**Problem requirements**
All entries below are to be set down again, identical to the source.

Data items
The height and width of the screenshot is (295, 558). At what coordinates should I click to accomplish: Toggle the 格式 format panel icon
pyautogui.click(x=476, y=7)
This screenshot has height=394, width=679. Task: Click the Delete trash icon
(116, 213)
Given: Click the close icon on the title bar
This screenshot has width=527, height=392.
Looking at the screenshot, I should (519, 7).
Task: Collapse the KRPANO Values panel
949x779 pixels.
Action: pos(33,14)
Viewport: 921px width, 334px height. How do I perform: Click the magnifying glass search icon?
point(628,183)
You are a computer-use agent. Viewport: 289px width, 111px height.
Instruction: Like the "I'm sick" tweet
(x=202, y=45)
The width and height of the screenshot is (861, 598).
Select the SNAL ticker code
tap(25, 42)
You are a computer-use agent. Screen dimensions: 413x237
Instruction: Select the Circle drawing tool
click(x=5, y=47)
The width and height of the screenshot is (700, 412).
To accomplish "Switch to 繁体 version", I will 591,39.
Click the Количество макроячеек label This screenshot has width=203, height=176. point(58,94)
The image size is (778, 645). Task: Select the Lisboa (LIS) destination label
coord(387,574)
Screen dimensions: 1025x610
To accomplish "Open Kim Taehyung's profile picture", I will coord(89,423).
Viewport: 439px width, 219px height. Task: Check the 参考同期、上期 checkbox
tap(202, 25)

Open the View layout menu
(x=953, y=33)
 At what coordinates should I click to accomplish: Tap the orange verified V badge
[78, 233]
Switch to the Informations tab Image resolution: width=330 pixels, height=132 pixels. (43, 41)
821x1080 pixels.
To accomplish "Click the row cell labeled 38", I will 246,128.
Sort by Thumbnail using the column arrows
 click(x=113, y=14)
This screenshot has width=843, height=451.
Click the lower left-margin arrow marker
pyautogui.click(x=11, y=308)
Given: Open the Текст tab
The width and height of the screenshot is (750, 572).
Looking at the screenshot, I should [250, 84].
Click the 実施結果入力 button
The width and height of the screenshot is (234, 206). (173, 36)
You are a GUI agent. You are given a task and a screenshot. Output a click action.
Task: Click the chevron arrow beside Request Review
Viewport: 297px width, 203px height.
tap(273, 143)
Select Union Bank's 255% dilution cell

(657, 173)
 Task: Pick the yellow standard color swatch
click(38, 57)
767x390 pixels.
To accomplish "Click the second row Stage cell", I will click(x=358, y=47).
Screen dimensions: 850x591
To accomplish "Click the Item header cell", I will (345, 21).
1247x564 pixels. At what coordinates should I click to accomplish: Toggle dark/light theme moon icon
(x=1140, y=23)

**Answer**
The height and width of the screenshot is (295, 558). At what coordinates should I click to accomplish: Toggle the 格式 format panel icon
pyautogui.click(x=476, y=7)
This screenshot has height=394, width=679. Task: Click the Delete trash icon
(116, 213)
Given: Click the close icon on the title bar
This screenshot has width=527, height=392.
Looking at the screenshot, I should (519, 7).
Task: Collapse the KRPANO Values panel
949x779 pixels.
Action: pos(33,14)
Viewport: 921px width, 334px height. How do I perform: Click the magnifying glass search icon?
point(628,183)
You are a computer-use agent. Viewport: 289px width, 111px height.
Instruction: Like the "I'm sick" tweet
(x=202, y=45)
The width and height of the screenshot is (861, 598).
Select the SNAL ticker code
tap(25, 42)
You are a computer-use agent. Screen dimensions: 413x237
Instruction: Select the Circle drawing tool
click(x=5, y=47)
The width and height of the screenshot is (700, 412).
To accomplish "Switch to 繁体 version", I will 591,39.
Click the Количество макроячеек label This screenshot has width=203, height=176. point(58,94)
The image size is (778, 645). Task: Select the Lisboa (LIS) destination label
coord(387,574)
Screen dimensions: 1025x610
To accomplish "Open Kim Taehyung's profile picture", I will coord(89,423).
Viewport: 439px width, 219px height. Task: Check the 参考同期、上期 checkbox
tap(202, 25)

Open the View layout menu
(x=953, y=33)
 At what coordinates should I click to accomplish: Tap the orange verified V badge
[78, 233]
Switch to the Informations tab Image resolution: width=330 pixels, height=132 pixels. (43, 41)
821x1080 pixels.
To accomplish "Click the row cell labeled 38", I will 246,128.
Sort by Thumbnail using the column arrows
 click(x=113, y=14)
This screenshot has width=843, height=451.
Click the lower left-margin arrow marker
pyautogui.click(x=11, y=308)
Given: Open the Текст tab
The width and height of the screenshot is (750, 572).
Looking at the screenshot, I should [250, 84].
Click the 実施結果入力 button
The width and height of the screenshot is (234, 206). (173, 36)
You are a GUI agent. You are given a task and a screenshot. Output a click action.
Task: Click the chevron arrow beside Request Review
Viewport: 297px width, 203px height.
tap(273, 143)
Select Union Bank's 255% dilution cell

(657, 173)
 Task: Pick the yellow standard color swatch
click(38, 57)
767x390 pixels.
To accomplish "Click the second row Stage cell", I will click(x=358, y=47).
Screen dimensions: 850x591
To accomplish "Click the Item header cell", I will (345, 21).
1247x564 pixels. At what coordinates should I click to accomplish: Toggle dark/light theme moon icon
(x=1140, y=23)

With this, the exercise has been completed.